Pittsburgh delivers on sweeping views: hill views, river views, bridge views. Traveling toward Bloomfield across its eponymous bridge, for instance, reveals houses perched carefully on the lip of Skunk Hollow, standing shoulder-to-shoulder in neat rows and a convergence of the bridge, Main Street and Liberty Avenue: the Bloomfield Gateway.

Now, a view that hasn’t changed much over the last few decades could look dramatically different.

Two large parcels near the Bloomfield Bridge are listed for sale: the former Bloomfield Bridge Tavern and the Bloomfield ShurSave, and other buildings are changing hands, said Christina Howell, executive director of the Bloomfield Development Corporation (BDC).

“There’s a lot happening at that intersection and we just want to make sure that we’re supporting good design and good development there that’s community-responsive.”

This winter, in advance of any proposals from developers, BDC asked community residents to describe what they’d most like to see at the gateway. The process was led by Lawrenceville-based Studio for Spatial Practice with financial support from ACTION-Housing. Final recommendations were displayed Wednesday night.

Models built by Bloomfielders lined a room at the West Penn Hospital School of Nursing.
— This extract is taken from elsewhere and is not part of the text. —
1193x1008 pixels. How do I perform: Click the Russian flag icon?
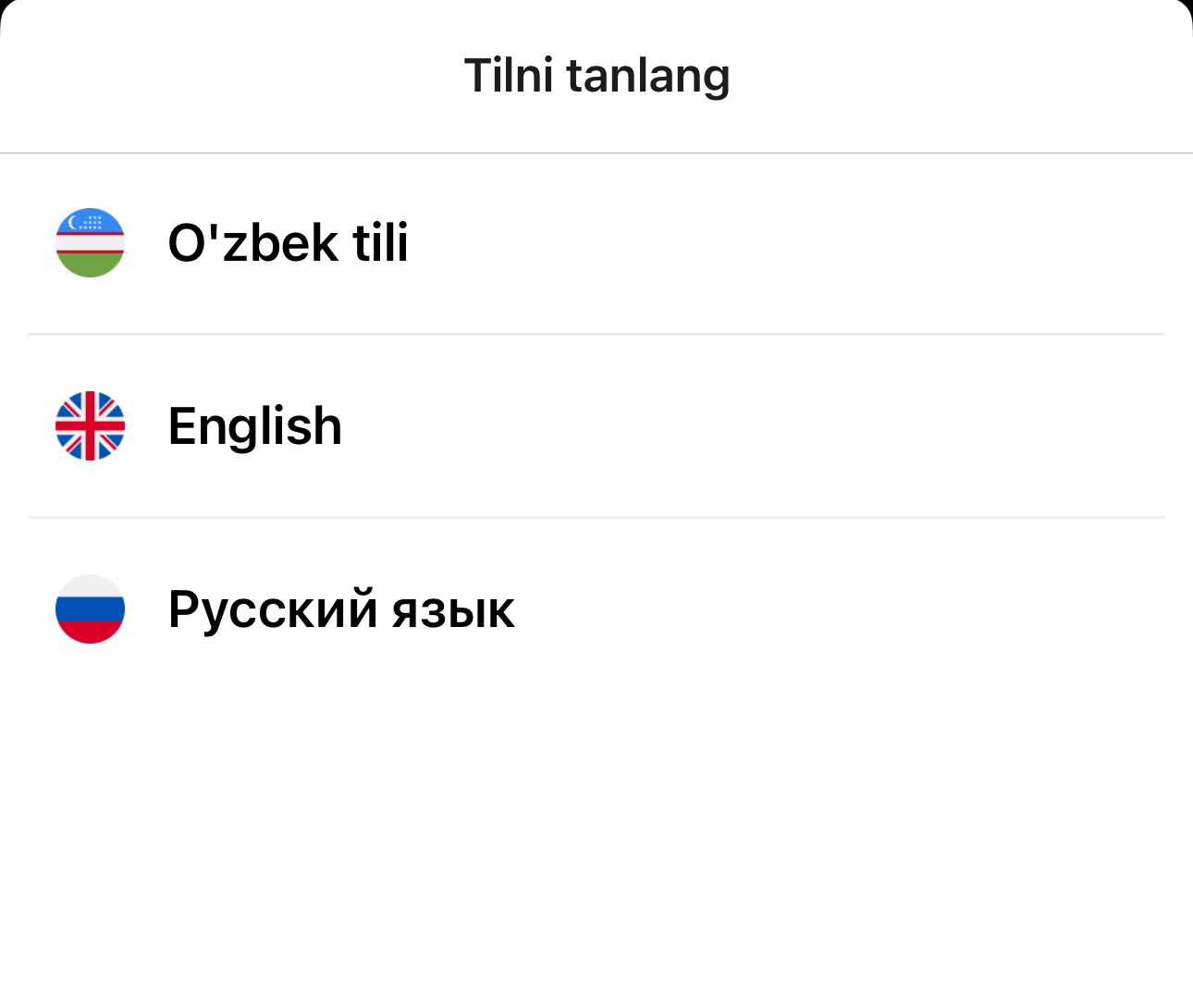click(x=90, y=608)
Tiny plastic flowers and fronds represented green space, blocks big and small showed different configurations of housing, a grocery store and office space. Studio for Spatial Practice created three scenarios that the community can use to start discussions with potential developers: one with office space, and all with a grocery and varying amounts of mixed-income and senior housing.

The latter emerged as one of the neighborhood’s priorities during the visioning process. Resident Trisanne DelGrosso said as neighbors age out of their homes they’ll need somewhere to go.

“I don’t want people coming from all over the world to get in these [senior] apartments,” she said. “I want the residents of Bloomfield first, then you can count other people.”

While the community priorities and design guidelines are not binding, they will provide BDC and neighbors with the tools to advocate for themselves, said Bruce Chan of Studio for Spatial Practice.

“I’m really hopeful that whoever the developer is that they would want to collaborate with the community,” he said.

The community design process has been a kind of re-set, said Howell. In January 2018 Indianapolis-based developer Milhaus proposed a mixed-use project with 237 apartments for the ShurSave site. Their plan sparked dissent from residents who worried about housing affordability in the neighborhood as well as the fate of its full-service supermarket. Before the end of 2018, Milhaus walked away from the site and it went back up for sale.

“It was unfortunate that that fell apart,” said Howell. Now “we are trying to get ahead of whatever happens next.”

While there have been reports of an interested buyer for the ShurSave, it remains listed for $6.75 million by Hanna Commercial Real Estate. A PDF notes that the 1.7-acre site is “one of the largest parcels of developable land in the area.” A similar brief describes the Bloomfield Bridge Tavern as being located at the gateway to the East End and the Central Business District. Hanna agent Anthony Cost was not immediately available for comment on the status of either parcel.